*Requirements:*
Lay out the entries below as a two-column CSV with the header row instruction,response, one row per entry, holding each entry's text and its answer. Put each in a single double-quoted field, replace line breaks with spaces, and leave out the pictures.

*Provided information:*
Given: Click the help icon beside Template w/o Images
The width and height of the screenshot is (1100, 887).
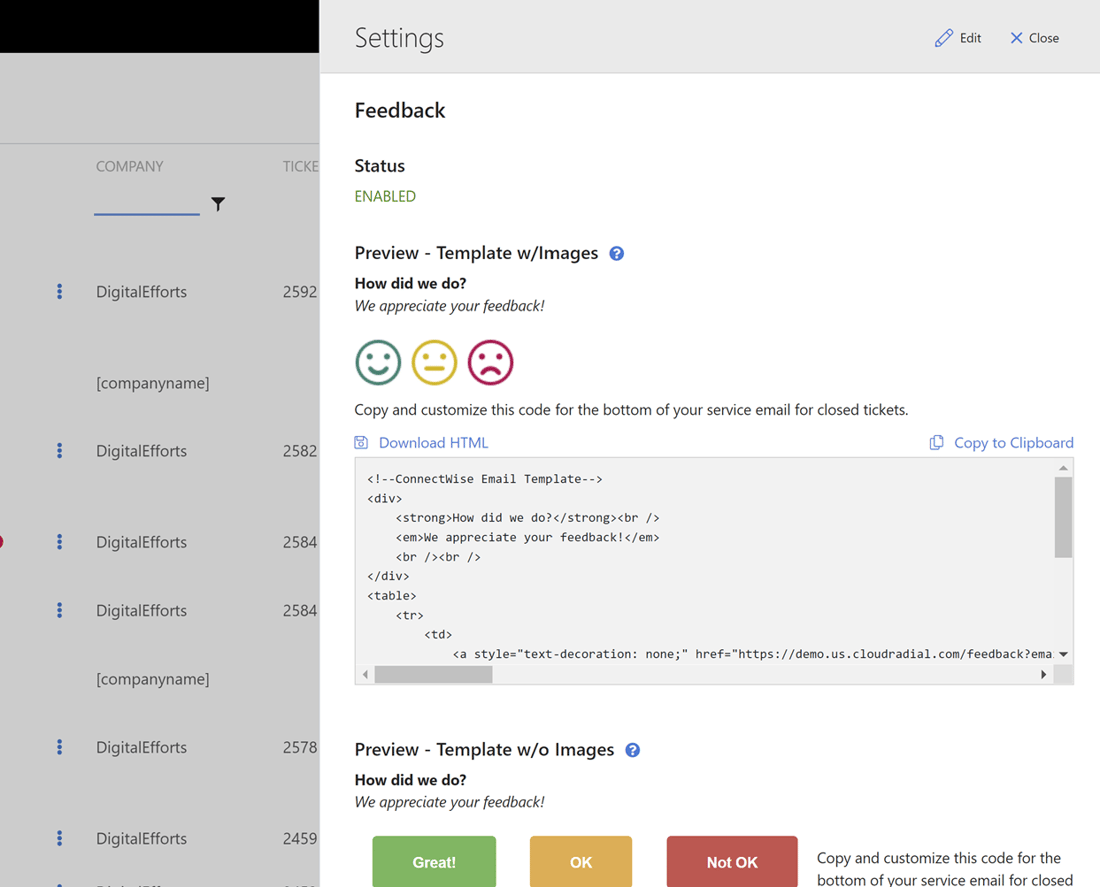Looking at the screenshot, I should click(632, 749).
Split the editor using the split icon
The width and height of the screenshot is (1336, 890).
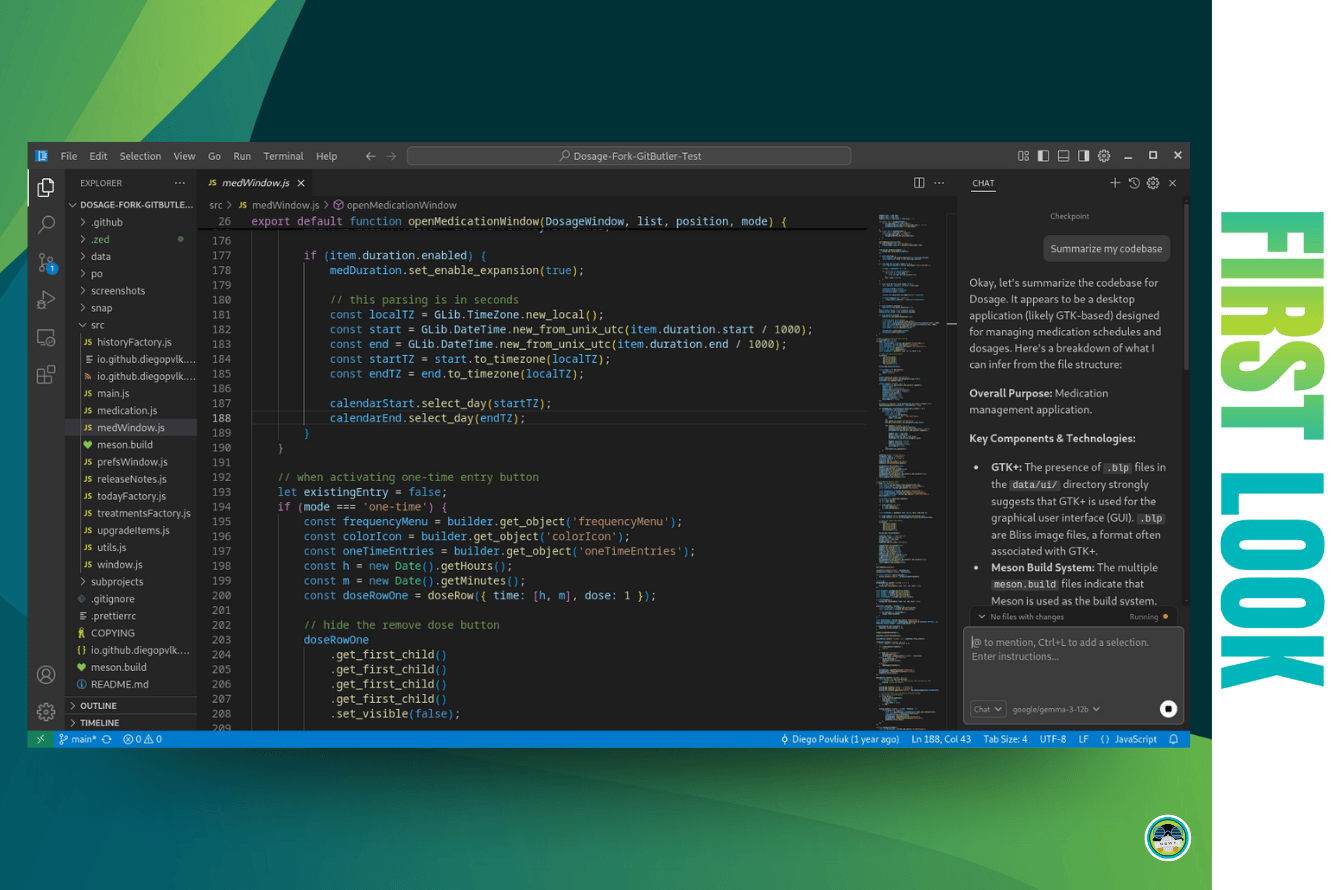[x=918, y=183]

*Result below:*
instruction,response
"Given: Click the help icon beside Template w/o Images The width and height of the screenshot is (1100, 887).","Looking at the screenshot, I should click(632, 749)."
"Split the editor using the split icon The width and height of the screenshot is (1336, 890).","[x=918, y=183]"